## [Enregistrements]
%%
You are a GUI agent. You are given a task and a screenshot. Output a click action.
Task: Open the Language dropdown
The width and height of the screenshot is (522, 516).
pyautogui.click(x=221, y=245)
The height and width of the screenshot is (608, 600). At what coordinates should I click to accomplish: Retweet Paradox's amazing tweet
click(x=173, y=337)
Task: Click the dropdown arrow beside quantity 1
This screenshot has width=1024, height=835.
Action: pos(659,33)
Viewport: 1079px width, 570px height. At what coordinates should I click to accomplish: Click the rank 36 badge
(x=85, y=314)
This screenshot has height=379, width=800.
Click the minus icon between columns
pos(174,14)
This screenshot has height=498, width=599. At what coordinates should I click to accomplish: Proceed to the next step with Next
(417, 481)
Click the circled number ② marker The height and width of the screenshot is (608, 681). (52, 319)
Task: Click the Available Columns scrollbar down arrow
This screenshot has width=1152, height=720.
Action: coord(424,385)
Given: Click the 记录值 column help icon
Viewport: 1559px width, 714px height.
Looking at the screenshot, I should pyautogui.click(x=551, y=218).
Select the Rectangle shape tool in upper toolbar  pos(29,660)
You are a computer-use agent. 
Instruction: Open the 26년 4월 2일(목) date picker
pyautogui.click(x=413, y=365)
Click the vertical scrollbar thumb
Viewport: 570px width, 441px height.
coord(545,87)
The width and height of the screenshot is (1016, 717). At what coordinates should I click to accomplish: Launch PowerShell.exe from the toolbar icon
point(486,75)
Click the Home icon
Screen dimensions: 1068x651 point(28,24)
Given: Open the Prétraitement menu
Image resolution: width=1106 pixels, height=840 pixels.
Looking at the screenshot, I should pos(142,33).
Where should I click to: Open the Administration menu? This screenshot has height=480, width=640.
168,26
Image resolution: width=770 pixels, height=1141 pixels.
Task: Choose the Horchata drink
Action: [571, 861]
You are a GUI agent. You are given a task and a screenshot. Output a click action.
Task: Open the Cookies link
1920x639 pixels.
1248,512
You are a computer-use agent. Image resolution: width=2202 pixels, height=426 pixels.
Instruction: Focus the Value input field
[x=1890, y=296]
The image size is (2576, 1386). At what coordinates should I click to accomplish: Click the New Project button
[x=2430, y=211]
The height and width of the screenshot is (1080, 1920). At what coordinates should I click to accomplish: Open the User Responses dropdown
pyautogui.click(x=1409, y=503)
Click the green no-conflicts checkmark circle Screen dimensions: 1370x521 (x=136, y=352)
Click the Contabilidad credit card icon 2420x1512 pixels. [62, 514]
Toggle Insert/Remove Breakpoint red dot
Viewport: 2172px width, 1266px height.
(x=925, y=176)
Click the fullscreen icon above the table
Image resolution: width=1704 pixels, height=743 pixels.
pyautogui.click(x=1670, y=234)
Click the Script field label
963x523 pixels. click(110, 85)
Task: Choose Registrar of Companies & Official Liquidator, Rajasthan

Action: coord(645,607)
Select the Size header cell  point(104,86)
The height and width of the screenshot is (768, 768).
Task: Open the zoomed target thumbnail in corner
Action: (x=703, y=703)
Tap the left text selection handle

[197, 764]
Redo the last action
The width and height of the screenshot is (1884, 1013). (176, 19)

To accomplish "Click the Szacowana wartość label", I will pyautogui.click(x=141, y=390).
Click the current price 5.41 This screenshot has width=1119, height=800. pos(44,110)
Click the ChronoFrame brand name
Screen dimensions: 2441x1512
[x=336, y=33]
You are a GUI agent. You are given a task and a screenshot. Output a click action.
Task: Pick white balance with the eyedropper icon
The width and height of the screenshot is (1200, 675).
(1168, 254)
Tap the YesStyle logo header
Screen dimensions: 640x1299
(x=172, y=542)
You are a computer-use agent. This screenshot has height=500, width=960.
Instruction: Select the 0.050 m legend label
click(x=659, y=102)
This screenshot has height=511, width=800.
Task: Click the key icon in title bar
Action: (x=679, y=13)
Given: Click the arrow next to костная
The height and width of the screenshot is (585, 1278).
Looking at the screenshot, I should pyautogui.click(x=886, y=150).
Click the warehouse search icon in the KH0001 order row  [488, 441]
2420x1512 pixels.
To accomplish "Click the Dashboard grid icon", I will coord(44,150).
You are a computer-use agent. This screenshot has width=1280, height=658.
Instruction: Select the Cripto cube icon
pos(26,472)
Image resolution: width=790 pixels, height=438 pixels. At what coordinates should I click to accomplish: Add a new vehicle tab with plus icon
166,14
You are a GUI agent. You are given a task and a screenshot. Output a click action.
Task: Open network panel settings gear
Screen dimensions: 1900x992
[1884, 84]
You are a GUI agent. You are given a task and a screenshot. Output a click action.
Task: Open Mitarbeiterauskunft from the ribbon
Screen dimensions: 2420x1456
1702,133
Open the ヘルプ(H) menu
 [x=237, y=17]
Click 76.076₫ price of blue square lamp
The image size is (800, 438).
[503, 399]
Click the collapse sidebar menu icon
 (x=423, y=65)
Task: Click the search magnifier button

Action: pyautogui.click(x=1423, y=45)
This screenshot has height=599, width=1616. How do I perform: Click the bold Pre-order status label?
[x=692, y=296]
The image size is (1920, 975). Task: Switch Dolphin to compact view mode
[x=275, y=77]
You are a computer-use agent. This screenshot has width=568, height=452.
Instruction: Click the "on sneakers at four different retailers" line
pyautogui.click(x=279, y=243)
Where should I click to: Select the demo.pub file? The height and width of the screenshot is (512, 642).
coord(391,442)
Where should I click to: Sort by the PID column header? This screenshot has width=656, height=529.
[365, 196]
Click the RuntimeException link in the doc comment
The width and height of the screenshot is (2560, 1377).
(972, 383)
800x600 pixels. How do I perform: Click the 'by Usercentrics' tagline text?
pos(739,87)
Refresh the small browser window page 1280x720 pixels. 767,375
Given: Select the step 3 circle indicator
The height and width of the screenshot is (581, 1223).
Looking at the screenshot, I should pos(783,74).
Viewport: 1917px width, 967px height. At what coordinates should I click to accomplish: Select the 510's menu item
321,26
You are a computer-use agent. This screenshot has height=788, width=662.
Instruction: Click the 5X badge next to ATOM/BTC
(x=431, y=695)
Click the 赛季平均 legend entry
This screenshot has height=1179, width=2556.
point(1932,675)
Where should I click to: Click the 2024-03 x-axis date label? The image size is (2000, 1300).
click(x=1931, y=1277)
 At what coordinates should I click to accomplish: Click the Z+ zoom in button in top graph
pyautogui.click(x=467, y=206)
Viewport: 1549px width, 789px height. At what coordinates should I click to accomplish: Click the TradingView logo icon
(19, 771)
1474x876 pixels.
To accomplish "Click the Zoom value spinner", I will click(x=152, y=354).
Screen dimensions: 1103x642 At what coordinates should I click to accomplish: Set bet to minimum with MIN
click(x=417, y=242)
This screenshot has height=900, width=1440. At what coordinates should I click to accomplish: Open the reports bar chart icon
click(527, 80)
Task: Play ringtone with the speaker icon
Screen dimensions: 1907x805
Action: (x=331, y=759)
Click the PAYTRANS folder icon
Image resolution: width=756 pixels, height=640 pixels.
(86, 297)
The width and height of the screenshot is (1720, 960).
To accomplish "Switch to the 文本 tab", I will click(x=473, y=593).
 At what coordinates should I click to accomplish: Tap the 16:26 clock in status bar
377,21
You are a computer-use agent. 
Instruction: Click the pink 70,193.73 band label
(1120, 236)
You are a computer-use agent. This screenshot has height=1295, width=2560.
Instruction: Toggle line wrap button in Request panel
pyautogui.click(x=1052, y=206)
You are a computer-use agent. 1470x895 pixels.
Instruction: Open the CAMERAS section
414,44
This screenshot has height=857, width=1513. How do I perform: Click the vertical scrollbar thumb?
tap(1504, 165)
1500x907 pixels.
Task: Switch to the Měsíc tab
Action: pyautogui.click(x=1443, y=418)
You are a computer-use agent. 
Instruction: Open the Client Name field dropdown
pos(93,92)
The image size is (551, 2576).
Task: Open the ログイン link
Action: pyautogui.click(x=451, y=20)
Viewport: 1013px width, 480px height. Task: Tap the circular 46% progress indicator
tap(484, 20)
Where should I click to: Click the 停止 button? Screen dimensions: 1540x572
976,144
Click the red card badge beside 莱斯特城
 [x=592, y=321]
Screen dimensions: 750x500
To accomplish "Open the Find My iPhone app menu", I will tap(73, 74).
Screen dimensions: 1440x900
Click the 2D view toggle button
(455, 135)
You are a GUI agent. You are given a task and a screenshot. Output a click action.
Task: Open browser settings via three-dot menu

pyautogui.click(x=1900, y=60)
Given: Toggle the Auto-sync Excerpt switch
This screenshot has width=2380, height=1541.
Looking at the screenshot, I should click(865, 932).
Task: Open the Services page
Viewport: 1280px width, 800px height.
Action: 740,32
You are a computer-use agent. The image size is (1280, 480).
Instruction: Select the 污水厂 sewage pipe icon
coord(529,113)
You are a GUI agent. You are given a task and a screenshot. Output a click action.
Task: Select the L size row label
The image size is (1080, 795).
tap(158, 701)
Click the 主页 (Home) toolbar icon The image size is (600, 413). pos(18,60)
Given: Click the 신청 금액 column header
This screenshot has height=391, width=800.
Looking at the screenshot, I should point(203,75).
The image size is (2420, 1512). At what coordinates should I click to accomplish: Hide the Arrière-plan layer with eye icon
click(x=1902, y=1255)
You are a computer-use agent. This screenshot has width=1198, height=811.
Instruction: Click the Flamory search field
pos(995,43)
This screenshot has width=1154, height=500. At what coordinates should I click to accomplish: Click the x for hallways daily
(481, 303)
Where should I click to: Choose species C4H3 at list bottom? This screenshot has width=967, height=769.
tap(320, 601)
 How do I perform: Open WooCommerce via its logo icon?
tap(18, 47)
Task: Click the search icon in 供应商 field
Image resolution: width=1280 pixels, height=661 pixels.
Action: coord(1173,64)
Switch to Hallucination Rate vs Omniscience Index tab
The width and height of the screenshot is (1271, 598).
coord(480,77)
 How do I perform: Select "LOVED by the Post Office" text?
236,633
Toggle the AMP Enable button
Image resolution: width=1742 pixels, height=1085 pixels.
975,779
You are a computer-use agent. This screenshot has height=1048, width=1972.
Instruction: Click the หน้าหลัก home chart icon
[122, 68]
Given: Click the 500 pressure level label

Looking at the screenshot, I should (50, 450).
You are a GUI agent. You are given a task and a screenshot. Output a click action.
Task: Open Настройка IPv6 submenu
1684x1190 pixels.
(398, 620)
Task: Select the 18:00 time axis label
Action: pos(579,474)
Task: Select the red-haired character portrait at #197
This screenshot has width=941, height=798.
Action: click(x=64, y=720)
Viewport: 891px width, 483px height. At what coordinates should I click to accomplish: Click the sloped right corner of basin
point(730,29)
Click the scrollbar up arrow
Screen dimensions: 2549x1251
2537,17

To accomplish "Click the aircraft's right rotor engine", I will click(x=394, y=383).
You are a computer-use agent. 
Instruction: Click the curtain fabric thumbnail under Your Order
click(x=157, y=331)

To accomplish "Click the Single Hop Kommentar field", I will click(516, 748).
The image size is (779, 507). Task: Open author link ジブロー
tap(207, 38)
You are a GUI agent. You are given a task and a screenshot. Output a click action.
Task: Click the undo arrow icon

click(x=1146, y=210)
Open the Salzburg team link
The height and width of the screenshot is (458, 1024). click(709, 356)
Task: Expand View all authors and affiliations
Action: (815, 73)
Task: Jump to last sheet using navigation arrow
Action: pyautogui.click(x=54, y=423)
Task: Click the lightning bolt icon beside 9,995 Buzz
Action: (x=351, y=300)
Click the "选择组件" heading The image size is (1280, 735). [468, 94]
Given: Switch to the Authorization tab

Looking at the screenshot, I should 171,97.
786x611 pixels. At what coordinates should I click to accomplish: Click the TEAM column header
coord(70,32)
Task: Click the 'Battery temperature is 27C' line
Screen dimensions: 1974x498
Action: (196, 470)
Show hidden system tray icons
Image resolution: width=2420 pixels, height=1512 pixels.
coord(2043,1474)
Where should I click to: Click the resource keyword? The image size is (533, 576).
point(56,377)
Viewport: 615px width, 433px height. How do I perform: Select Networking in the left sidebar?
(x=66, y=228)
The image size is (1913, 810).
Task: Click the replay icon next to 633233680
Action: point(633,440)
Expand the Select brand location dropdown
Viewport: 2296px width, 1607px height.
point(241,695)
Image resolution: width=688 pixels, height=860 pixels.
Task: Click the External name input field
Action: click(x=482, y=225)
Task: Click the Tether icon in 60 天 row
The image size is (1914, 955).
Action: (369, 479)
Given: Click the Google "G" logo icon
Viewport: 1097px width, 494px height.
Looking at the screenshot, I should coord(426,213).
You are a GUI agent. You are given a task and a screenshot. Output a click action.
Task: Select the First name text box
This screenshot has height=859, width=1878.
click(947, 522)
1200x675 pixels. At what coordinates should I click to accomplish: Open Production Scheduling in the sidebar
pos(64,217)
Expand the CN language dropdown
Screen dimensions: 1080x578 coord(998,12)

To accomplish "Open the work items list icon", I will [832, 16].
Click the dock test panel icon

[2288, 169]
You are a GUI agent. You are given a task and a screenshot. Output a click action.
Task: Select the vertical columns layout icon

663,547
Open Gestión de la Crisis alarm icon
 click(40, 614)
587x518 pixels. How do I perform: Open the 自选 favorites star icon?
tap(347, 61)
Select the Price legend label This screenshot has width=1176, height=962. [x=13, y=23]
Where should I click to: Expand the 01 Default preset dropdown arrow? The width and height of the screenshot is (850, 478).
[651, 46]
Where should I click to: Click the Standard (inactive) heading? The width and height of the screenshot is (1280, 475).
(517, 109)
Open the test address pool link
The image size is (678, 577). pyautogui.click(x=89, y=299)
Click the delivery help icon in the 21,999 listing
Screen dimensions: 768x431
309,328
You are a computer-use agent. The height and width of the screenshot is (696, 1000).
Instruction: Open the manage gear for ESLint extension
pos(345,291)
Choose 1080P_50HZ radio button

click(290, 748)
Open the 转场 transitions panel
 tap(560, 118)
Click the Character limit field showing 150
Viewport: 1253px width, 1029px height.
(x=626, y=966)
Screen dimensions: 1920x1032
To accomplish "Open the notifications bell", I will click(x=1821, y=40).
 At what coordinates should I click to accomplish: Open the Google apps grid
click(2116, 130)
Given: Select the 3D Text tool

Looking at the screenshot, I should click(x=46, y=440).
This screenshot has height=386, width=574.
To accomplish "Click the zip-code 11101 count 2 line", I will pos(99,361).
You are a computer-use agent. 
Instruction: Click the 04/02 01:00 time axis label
%%
## [Votre tâche]
Extrayez sans la moindre modification les lignes des enregistrements ci-dessus, en commençant par celle qui contient « Viewport: 891px width, 483px » et en terminant par celle qui contient « tap(207, 38) », ces deux lignes comprises.

## [Résultat final]
Viewport: 891px width, 483px height. At what coordinates should I click to accomplish: Click the sloped right corner of basin
point(730,29)
Click the scrollbar up arrow
Screen dimensions: 2549x1251
2537,17

To accomplish "Click the aircraft's right rotor engine", I will click(x=394, y=383).
You are a computer-use agent. 
Instruction: Click the curtain fabric thumbnail under Your Order
click(x=157, y=331)

To accomplish "Click the Single Hop Kommentar field", I will click(516, 748).
The image size is (779, 507). Task: Open author link ジブロー
tap(207, 38)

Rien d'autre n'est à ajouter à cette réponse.